Declare a stax style neural network inside a model so that its parameters are registered for optimization via param() statements.

  • name (str) – name of the module to be registered.
  • nn (tuple) – a tuple of (init_fn, apply_fn) obtained by a stax constructor function.
  • input_shape (tuple) – shape of the input taken by the neural network.

a apply_fn with bound parameters that takes an array as an input and returns the neural network transformed output array.


scan(f, init, xs, length=None, reverse=False)[source]

This primitive scans a function over the leading array axes of xs while carrying along state. See jax.lax.scan() for more information.


>>> import numpy as np
>>> import numpyro
>>> import numpyro.distributions as dist
>>> from numpyro.contrib.control_flow import scan
>>> def gaussian_hmm(y=None, T=10):
...     def transition(x_prev, y_curr):
...         x_curr = numpyro.sample('x', dist.Normal(x_prev, 1))
...         y_curr = numpyro.sample('y', dist.Normal(x_curr, 1), obs=y_curr)
...         return x_curr, (x_curr, y_curr)
...     x0 = numpyro.sample('x_0', dist.Normal(0, 1))
...     _, (x, y) = scan(transition, x0, y, length=T)
...     return (x, y)
>>> # here we do some quick tests
>>> with numpyro.handlers.seed(rng_seed=0):
...     x, y = gaussian_hmm(np.arange(10.))
>>> assert x.shape == (10,) and y.shape == (10,)
>>> assert np.all(y == np.arange(10))
>>> with numpyro.handlers.seed(rng_seed=0):  # generative
...     x, y = gaussian_hmm()
>>> assert x.shape == (10,) and y.shape == (10,)


This is an experimental utility function that allows users to use JAX control flow with NumPyro’s effect handlers. Currently, sample and deterministic sites within the scan body f are supported. If you notice that any effect handlers or distributions are unsupported, please file an issue.


It is ambiguous to align scan dimension inside a plate context. So the following pattern won’t be supported

with numpyro.plate('N', 10):
    last, ys = scan(f, init, xs)

All plate statements should be put inside f. For example, the corresponding working code is

def g(*args, **kwargs):
    with numpyro.plate('N', 10):
        return f(*arg, **kwargs)

last, ys = scan(g, init, xs)


Nested scan is currently not supported.


We can scan over discrete latent variables in f. The joint density is evaluated using parallel-scan (reference [1]) over time dimension, which reduces parallel complexity to O(log(length)).

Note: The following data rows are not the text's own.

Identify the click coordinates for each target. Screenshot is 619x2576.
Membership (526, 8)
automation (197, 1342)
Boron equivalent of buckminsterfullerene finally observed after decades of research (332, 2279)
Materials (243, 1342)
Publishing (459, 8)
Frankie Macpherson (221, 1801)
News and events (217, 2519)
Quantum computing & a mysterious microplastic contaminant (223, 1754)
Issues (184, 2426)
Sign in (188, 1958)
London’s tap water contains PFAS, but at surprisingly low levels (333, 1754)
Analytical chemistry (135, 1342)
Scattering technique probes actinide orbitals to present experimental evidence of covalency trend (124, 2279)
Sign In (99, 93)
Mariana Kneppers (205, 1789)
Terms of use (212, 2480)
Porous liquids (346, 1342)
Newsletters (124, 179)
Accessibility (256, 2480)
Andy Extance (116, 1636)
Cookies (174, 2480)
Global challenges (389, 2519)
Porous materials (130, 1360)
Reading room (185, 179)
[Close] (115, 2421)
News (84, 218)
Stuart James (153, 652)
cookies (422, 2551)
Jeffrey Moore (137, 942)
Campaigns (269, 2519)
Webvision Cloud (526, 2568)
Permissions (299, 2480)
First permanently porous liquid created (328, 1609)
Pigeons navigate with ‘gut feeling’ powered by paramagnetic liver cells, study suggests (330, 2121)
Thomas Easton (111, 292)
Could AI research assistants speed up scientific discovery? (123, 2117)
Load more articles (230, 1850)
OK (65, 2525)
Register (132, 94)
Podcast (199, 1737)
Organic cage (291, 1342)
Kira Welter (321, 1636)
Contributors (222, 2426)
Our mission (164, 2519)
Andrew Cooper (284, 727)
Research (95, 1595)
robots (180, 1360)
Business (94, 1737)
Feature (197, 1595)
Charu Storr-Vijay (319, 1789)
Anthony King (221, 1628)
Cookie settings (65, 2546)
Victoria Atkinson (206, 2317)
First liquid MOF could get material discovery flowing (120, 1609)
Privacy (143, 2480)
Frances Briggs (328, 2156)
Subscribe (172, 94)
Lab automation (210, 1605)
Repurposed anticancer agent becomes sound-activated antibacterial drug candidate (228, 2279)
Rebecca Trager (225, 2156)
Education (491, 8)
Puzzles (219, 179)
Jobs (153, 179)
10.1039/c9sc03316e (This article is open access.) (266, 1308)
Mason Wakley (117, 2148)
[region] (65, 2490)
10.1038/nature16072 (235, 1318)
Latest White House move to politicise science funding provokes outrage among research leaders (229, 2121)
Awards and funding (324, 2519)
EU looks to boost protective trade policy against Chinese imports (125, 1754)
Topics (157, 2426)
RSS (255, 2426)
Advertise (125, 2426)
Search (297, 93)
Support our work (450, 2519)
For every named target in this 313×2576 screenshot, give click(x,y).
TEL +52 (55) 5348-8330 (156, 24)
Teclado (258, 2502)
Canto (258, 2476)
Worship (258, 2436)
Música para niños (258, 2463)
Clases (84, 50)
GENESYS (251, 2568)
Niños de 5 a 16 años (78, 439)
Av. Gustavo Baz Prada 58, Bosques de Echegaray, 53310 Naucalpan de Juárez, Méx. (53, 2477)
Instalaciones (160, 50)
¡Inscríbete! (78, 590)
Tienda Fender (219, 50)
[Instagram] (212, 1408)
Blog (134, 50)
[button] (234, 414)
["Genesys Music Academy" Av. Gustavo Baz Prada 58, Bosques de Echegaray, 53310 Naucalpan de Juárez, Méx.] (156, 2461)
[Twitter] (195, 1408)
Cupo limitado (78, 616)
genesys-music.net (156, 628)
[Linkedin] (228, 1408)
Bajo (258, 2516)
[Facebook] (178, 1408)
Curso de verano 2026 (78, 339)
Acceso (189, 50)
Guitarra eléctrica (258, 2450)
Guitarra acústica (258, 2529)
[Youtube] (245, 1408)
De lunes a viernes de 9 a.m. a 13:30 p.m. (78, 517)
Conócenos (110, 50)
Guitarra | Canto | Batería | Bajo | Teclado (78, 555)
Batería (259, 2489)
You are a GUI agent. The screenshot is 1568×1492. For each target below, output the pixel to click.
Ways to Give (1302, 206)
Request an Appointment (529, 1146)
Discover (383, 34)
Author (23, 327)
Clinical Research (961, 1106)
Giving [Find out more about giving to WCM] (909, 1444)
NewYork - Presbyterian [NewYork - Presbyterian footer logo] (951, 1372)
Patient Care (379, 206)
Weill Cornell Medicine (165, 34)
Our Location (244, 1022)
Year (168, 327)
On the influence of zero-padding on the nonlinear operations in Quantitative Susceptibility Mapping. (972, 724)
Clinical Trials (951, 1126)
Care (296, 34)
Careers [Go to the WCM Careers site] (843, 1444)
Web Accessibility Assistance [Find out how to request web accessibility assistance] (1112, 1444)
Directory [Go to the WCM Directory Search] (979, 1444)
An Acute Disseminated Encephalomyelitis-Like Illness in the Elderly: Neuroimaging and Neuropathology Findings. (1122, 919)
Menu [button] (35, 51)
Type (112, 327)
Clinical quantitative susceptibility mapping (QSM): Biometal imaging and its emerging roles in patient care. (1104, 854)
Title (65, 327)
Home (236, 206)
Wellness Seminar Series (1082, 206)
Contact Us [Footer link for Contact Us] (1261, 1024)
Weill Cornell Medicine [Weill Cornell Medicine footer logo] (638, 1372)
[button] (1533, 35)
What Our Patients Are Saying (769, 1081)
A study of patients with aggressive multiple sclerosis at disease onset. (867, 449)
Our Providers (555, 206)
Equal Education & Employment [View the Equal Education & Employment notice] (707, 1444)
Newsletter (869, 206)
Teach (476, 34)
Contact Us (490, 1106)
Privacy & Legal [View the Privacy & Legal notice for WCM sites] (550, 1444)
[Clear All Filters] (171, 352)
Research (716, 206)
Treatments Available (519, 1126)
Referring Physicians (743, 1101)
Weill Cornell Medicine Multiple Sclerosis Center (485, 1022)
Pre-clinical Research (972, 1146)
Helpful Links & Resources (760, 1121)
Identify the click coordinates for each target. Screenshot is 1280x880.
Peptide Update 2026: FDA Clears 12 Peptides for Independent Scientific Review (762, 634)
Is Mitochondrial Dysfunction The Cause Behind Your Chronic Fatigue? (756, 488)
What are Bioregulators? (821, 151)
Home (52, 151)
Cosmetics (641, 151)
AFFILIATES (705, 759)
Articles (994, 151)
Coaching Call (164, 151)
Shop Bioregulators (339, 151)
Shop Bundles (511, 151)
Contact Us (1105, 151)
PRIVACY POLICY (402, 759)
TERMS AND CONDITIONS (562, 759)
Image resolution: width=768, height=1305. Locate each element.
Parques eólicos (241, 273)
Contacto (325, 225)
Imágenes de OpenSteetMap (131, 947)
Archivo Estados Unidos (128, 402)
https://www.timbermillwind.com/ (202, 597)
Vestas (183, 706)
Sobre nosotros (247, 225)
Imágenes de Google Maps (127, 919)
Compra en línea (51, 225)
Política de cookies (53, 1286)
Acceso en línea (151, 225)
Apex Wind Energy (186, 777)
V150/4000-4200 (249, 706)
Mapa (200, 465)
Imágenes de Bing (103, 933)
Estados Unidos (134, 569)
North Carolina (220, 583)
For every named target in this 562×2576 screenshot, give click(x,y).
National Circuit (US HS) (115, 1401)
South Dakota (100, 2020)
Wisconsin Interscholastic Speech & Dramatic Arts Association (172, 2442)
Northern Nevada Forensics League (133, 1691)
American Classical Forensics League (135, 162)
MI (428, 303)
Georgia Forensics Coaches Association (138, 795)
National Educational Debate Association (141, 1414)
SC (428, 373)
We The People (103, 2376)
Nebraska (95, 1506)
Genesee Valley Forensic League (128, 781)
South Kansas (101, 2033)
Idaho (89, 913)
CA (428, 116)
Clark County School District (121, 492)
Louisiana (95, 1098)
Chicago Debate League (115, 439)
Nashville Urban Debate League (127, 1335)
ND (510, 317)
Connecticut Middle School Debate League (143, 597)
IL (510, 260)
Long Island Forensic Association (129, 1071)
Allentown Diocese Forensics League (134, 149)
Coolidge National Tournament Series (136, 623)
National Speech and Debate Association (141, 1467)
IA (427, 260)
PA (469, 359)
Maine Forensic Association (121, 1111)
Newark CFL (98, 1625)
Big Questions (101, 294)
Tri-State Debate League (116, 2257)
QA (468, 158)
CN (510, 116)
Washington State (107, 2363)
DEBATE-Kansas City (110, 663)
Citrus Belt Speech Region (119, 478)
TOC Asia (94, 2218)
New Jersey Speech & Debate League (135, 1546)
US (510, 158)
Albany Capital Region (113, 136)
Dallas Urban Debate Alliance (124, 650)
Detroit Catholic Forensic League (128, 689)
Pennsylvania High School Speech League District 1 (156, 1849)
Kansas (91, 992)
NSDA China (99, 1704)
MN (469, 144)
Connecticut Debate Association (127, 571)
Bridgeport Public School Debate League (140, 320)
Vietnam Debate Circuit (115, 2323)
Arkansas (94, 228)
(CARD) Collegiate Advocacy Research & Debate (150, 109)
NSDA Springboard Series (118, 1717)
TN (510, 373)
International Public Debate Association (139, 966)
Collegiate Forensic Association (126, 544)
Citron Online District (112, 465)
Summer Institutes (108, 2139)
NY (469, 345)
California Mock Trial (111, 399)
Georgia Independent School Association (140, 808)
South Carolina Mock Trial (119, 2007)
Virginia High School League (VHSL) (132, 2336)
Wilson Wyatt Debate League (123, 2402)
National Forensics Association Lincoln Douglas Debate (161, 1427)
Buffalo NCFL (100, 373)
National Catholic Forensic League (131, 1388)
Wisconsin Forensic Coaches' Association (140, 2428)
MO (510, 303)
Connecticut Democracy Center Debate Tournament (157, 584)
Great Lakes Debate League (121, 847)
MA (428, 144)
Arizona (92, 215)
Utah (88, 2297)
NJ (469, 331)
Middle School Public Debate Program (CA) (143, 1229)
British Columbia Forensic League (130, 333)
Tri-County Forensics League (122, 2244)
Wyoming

Currently, only the equivalence to markov(history_size=1) is supported. A trace of scan with discrete latent variables will contain the following sites:

  • init sites: those sites belong to the first trace of f. Each of
    them will have name prefixed with _init/.
  • scanned sites: those sites collect the values of the remaining scan
    loop over f. An addition time dimension _time_foo will be added to those sites, where foo is the name of the first site appeared in f.

Not all transition functions f are supported. All of the restrictions from Pyro’s enumeration tutorial [2] still apply here. In addition, there should not have any site outside of scan depend on the first output of scan (the last carry value).

** References **

  1. Temporal Parallelization of Bayesian Smoothers, Simo Sarkka, Angel F. Garcia-Fernandez (
  2. Inference with Discrete Latent Variables (
  • f (callable) – a function to be scanned.
  • init – the initial carrying state
  • xs – the values over which we scan along the leading axis. This can be any JAX pytree (e.g. list/dict of arrays).
  • length – optional value specifying the length of xs but can be used when xs is an empty pytree (e.g. None)
  • reverse (bool) – optional boolean specifying whether to run the scan iteration forward (the default) or in reverse

output of scan, quoted from jax.lax.scan() docs: “pair of type (c, [b]) where the first element represents the final loop carry value and the second element represents the stacked outputs of the second output of f when scanned over the leading axis of the inputs”.